Un coach, une équipe, et ce drôle de sentiment de froid

À Saint-Étienne, on a connu des équipes imparfaites mais attachantes. Des équipes qui faisaient des erreurs, mais qui donnaient envie de les suivre. Aujourd’hui, le paradoxe est là: l’ASSE a des moyens, des ambitions, un effectif qui doit jouer la montée… et pourtant elle peine à déclencher l’adhésion. Pas une question de romantisme. Une question de visage.

Eirik Horneland se retrouve au centre de cette équation. Son cas est devenu un thermomètre. Quand ça gagne, on parle de construction. Quand ça ne gagne pas, on parle d’errance. Et depuis plusieurs semaines, la courbe ne raconte pas une histoire très joyeuse. L’équipe donne souvent l’impression de jouer sur un fil: beaucoup de volonté de bien faire, mais une exécution nerveuse, du déchet, et surtout cette sensation de peur au ventre qui se lit dans les choix simples.
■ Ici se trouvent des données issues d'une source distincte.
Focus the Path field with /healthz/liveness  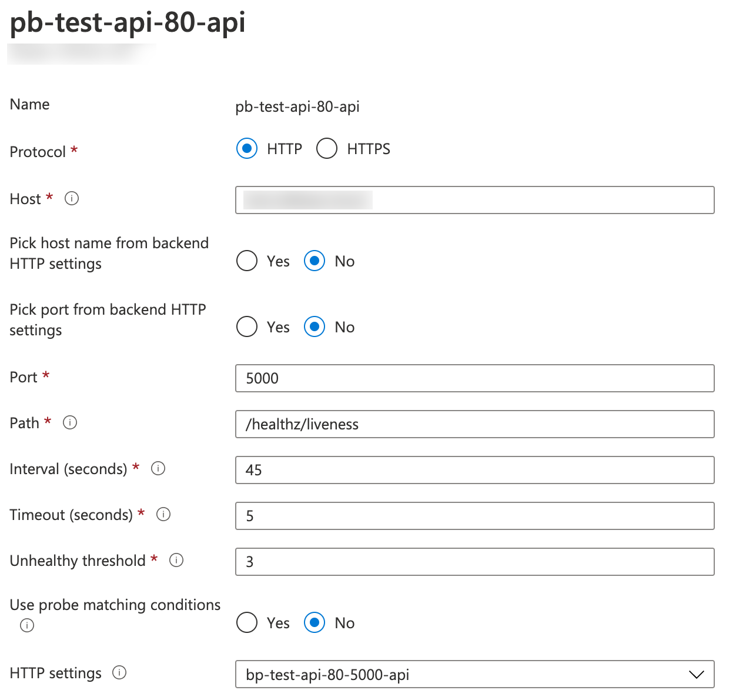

Une relance qui tremble, un duel évité, une passe de sécurité quand il faudrait piquer. Le football, parfois, ressemble à de la psychologie appliquée.

Le plus gênant, c’est la répétition. Les mêmes séquences reviennent: une ASSE capable de s’installer, de produire, puis de se saborder sur une erreur ou une absence de tranchant. Et quand la pression monte, l’équipe ne se libère pas toujours: elle se crispe. Ce n’est pas seulement une affaire de talent. C’est une affaire de cadre collectif, de repères, de leadership. Et là, le banc est forcément interrogé.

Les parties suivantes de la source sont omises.